# Objectives:
a: Summarize the Wal-Mart blog post in two sentences.
b: In the Wal-Mart blog post, what is hanging from the woman's cart?
c: Pick up the Wal-Mart blog post from the point where it stops and continue it.

# Source document:
Wednesday, October 26, 2005



The Intrepid Observer At Wal-Mart

Hey, what's hanging from that woman's cart? Oh. It's oxygen. Well, now I feel bad. I should get out of her way.

Except I can't get out of her way that way cause there's a post there. And now I've scared the poor woman.

Oh, look, it's the Point of Grace Christmas CD I've wanted. Wait-no- not the Christmas spirit!

T-O-Y-L-A-N-D. It's not time for toys. It's Halloween, therefore it's time for candy. Where's the candy?

Wow, you must be really unself-conscious if you can wear a ponytail while balding. Ewwwww.

Come on, Harvey, I cleaned you out yesterday, now don't hide from me.

What's with the cones in the parking lot? I don't remember any cones.

Ooooops, there's a trash can.

Erm, perhaps Not-So-Intrepid-Observer is more accurate?

17 Comments:

At 10/26/2005 07:22:00 PM, Blogger KEF said...

Girl!

Get yourself together :P

What are you trying to say? *shakes your shoulders*

 
At 10/26/2005 08:42:00 PM, Blogger Jeff H said...

You know, they've got security cams out the wazoo in them WalMart parkin' lots. So's, your busted.

 
At 10/26/2005 09:28:00 PM, Blogger Better Safe Than Sorry said...

i'm going to walmart tomorrow morning!!!

 
At 10/26/2005 10:52:00 PM, Blogger bigwhitehat said...

Nettie, please clear something up. Am I weird for shaving my head? Or is it far stranger to do the pony tail thing?

 
At 10/26/2005 11:25:00 PM, Blogger Marla Bean said...

Sounds about right for a trip to Wal-Mart. I think you forgot to mention the one Wal-Mart employee that actually is around to help you find things, but ends-up sending you to the wrong isle. I think it's a ploy. They do that and then all of them hide.

 
At 10/26/2005 11:51:00 PM, Blogger Jeff H said...

BWH: As for shaving your head (and thus artificially making yourself bald...I smell pathology).

And the ponytail thing is OK, as long as you're not otherwise completely bald, and thus have to use Elmer's glue to keep the ponytail on.

 
At 10/27/2005 05:45:00 AM, Blogger Lightning Bug's Butt said...

Harvey sounds like a good fellow. I hope to meet him someday.

 
At 10/27/2005 08:24:00 AM, Blogger Jayleigh said...

Heheh. You're funny.

I take it you found Harvey afterall?

 
At 10/27/2005 10:45:00 AM, Blogger baileysMilk said...

Harvey, lost and found??

# Data entries:
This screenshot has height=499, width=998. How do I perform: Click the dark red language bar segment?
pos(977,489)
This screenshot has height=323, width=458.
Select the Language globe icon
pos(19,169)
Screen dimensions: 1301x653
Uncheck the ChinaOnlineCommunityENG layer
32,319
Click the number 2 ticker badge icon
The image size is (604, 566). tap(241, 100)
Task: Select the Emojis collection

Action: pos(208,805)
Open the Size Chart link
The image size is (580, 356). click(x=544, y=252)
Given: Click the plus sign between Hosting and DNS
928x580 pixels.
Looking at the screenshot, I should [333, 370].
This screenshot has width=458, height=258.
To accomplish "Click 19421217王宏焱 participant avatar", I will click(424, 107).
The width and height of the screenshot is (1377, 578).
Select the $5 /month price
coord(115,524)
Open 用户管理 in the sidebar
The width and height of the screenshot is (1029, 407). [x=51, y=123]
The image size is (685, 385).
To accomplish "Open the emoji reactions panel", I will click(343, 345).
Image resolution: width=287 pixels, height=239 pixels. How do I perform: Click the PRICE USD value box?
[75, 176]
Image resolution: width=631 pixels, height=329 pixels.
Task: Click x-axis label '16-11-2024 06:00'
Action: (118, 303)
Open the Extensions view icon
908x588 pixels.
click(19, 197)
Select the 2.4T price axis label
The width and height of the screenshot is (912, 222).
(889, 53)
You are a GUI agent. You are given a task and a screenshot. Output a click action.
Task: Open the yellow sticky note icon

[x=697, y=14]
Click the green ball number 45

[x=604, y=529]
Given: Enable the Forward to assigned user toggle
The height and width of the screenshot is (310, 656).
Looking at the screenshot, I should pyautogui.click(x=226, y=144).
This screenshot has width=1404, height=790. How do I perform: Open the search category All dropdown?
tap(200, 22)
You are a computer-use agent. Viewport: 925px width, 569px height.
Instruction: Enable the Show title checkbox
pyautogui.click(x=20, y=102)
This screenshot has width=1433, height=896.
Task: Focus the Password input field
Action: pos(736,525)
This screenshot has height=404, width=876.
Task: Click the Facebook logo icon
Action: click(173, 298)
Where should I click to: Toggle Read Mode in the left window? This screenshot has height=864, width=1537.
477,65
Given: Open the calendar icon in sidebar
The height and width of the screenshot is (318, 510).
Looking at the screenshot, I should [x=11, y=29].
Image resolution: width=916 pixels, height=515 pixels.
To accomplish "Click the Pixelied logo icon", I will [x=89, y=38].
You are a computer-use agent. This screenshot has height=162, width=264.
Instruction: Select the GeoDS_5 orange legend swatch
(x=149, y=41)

# Answers in order:
a: At Wal-Mart, the writer accidentally scares a woman whose cart carries oxygen, spots a wanted Point of Grace Christmas CD, and insists that Halloween is a time for candy, not toys or Christmas spirit. After remarking on a balding person with a ponytail and being caught off guard by cones and a trash can in the parking lot, the writer suggests "Not-So-Intrepid-Observer" may be a more accurate title.

b: Oxygen.

c:
At 10/27/2005 07:23:00 PM, Blogger Joe said...

Harvey needs to make himself more noticable.

 
At 10/27/2005 09:19:00 PM, Blogger M. C. Pearson said...

*sigh* You are just so cute and funny!

You also forgot the greetings lady who insists upon putting a smiley faced sticker on my child who is shouting "NO! I DON'T WANT IT!!! LEAVE ME ALONE! DON'T TOUCH ME!!!" Gotta love her relentless stupidity.

 
At 10/27/2005 11:11:00 PM, Blogger Darlene said...

Observant indeed. Was that a balding woman or man in the pony? Observing minds need to know.

 
At 10/28/2005 11:51:00 AM, Blogger M3 (Mary-Mia) said...

You scared that poor little O2-deprived woman in the Walmart? Did you at least offer to help her shop as penance? Heh heh.

 
At 10/28/2005 12:45:00 PM, Blogger ~Deb said...

You forgot to mention about the woman who was in Walmart with the bald guy wearing a ponytail.

She's the slightly overweight peared-shape woman wearing tight spandex sweats with socks over them. She's the one that put her hair up, no make up on, walking around smelling like fast food yelling and screaming at her kids to stop throwing the beachballs down aisle 4.

Such a lovely sight when you walk into Walmart, isn't it?

 
At 10/28/2005 01:01:00 PM, Blogger Nettie said...

And scary how accurate that was.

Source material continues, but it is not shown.